Both offending and forgiving our loved ones poses one of the most difficult challenges in the Christian life. We never intend to hurt those whom we love, and because we love them, sorting out offenses amidst that love becomes quite complicated. As the old saying goes, however, the “road to hell is paved with good intentions.” Hurting those we love can be our worst nightmare, especially if we did all that we could to work the opposite.  Voicing those offenses to resolve them and move into forgiveness and greater love and intimacy can even offend the person who caused the first offense.

The next few posts will examine situations of conflict that seem unresolvable – particularly those with family. For a host of reasons, offending parties can refuse to repent of the wrong that they've done or the harm that they've caused. Some believe that they are entitled to behave in any way that they want, as if they have license to sin against others.
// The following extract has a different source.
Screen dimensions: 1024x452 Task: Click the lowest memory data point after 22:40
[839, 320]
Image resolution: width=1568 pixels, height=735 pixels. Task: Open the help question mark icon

Others believe that their offensive behavior actually constitutes love, so they become confused and defensive if anyone says otherwise. And some people are just so damaged and wounded by life that they aren't capable of truly loving others in a healthy way. Some people are just difficult to love on a pragmatic level because they are consumed with their own pain. They don't love themselves because of their own shames and wounds, so they can't offer a healthy kind of love to others.

Joyce Landorf Heatherly wrote an entire book about forgiving people who fall into this category – those whom she calls “irregular people.” Before delving into how Landorf Heatherly defines the irregular person and how to live with these conflicts, I wanted to highlight where the term originated. Landorf Heatherly lifted it from Bette Greene's book (and made-for-TV film), Summer of My German Soldier.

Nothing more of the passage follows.